=== Task material ===

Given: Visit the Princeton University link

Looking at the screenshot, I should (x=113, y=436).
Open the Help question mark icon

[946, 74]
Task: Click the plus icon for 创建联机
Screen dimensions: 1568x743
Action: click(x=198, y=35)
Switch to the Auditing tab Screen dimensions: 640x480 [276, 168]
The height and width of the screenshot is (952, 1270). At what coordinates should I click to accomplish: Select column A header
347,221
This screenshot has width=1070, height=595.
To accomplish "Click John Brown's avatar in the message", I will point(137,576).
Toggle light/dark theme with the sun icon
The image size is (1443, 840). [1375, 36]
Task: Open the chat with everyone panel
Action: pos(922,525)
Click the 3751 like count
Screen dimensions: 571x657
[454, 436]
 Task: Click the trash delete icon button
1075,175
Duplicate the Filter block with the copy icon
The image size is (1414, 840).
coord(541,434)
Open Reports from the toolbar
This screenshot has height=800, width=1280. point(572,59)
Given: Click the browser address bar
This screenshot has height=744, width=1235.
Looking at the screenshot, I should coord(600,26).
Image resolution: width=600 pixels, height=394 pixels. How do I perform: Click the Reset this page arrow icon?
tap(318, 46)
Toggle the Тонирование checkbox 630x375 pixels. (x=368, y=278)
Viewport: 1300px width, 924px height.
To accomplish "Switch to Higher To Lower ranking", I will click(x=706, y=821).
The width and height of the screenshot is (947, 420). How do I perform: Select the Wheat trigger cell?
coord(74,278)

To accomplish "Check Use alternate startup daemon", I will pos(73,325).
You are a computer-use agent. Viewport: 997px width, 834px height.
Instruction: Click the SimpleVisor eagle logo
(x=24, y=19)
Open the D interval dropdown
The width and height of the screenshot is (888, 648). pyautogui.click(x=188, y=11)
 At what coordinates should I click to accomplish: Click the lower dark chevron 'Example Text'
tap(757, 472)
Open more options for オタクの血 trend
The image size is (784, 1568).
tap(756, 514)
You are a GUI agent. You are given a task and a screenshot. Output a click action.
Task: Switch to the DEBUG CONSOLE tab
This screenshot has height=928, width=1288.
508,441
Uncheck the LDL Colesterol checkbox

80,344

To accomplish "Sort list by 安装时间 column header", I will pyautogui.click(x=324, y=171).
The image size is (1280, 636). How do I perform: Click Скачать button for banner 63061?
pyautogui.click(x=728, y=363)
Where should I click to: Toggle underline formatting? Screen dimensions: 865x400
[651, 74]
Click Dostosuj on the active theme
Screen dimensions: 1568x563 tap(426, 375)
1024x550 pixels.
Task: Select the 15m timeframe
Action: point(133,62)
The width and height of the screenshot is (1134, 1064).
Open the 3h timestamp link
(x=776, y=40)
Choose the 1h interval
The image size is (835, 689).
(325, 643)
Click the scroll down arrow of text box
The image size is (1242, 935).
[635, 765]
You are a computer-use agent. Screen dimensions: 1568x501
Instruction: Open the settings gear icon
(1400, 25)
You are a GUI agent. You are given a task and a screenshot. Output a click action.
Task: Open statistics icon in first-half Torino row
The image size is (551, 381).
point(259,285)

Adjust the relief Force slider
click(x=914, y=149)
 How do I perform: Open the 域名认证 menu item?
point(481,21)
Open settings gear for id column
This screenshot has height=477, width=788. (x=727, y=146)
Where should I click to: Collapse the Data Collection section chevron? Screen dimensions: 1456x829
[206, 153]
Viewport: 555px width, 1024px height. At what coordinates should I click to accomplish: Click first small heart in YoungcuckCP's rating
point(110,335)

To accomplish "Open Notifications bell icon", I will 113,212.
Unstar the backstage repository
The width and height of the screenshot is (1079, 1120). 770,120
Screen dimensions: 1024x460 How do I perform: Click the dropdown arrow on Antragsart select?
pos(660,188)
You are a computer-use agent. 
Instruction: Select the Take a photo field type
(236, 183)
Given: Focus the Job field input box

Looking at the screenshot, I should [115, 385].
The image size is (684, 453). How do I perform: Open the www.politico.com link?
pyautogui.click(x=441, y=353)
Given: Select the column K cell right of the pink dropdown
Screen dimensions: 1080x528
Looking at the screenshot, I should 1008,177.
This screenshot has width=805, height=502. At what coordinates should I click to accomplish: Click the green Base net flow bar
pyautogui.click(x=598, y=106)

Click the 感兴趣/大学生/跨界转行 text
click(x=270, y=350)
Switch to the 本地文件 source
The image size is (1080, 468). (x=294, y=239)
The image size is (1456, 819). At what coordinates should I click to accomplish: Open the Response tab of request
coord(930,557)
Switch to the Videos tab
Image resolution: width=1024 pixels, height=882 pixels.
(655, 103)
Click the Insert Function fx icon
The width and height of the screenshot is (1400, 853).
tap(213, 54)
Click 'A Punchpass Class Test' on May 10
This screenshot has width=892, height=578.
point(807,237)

===

## [Exercise aim]
Transcribe the data verbatim, starting with the line with "Adjust the relief Force slider" and going on through the last line of the data.

## [Output of the task]
Adjust the relief Force slider
click(x=914, y=149)
 How do I perform: Open the 域名认证 menu item?
point(481,21)
Open settings gear for id column
This screenshot has height=477, width=788. (x=727, y=146)
Where should I click to: Collapse the Data Collection section chevron? Screen dimensions: 1456x829
[206, 153]
Viewport: 555px width, 1024px height. At what coordinates should I click to accomplish: Click first small heart in YoungcuckCP's rating
point(110,335)

To accomplish "Open Notifications bell icon", I will 113,212.
Unstar the backstage repository
The width and height of the screenshot is (1079, 1120). 770,120
Screen dimensions: 1024x460 How do I perform: Click the dropdown arrow on Antragsart select?
pos(660,188)
You are a computer-use agent. 
Instruction: Select the Take a photo field type
(236, 183)
Given: Focus the Job field input box

Looking at the screenshot, I should [115, 385].
The image size is (684, 453). How do I perform: Open the www.politico.com link?
pyautogui.click(x=441, y=353)
Given: Select the column K cell right of the pink dropdown
Screen dimensions: 1080x528
Looking at the screenshot, I should 1008,177.
This screenshot has width=805, height=502. At what coordinates should I click to accomplish: Click the green Base net flow bar
pyautogui.click(x=598, y=106)

Click the 感兴趣/大学生/跨界转行 text
click(x=270, y=350)
Switch to the 本地文件 source
The image size is (1080, 468). (x=294, y=239)
The image size is (1456, 819). At what coordinates should I click to accomplish: Open the Response tab of request
coord(930,557)
Switch to the Videos tab
Image resolution: width=1024 pixels, height=882 pixels.
(655, 103)
Click the Insert Function fx icon
The width and height of the screenshot is (1400, 853).
tap(213, 54)
Click 'A Punchpass Class Test' on May 10
This screenshot has width=892, height=578.
point(807,237)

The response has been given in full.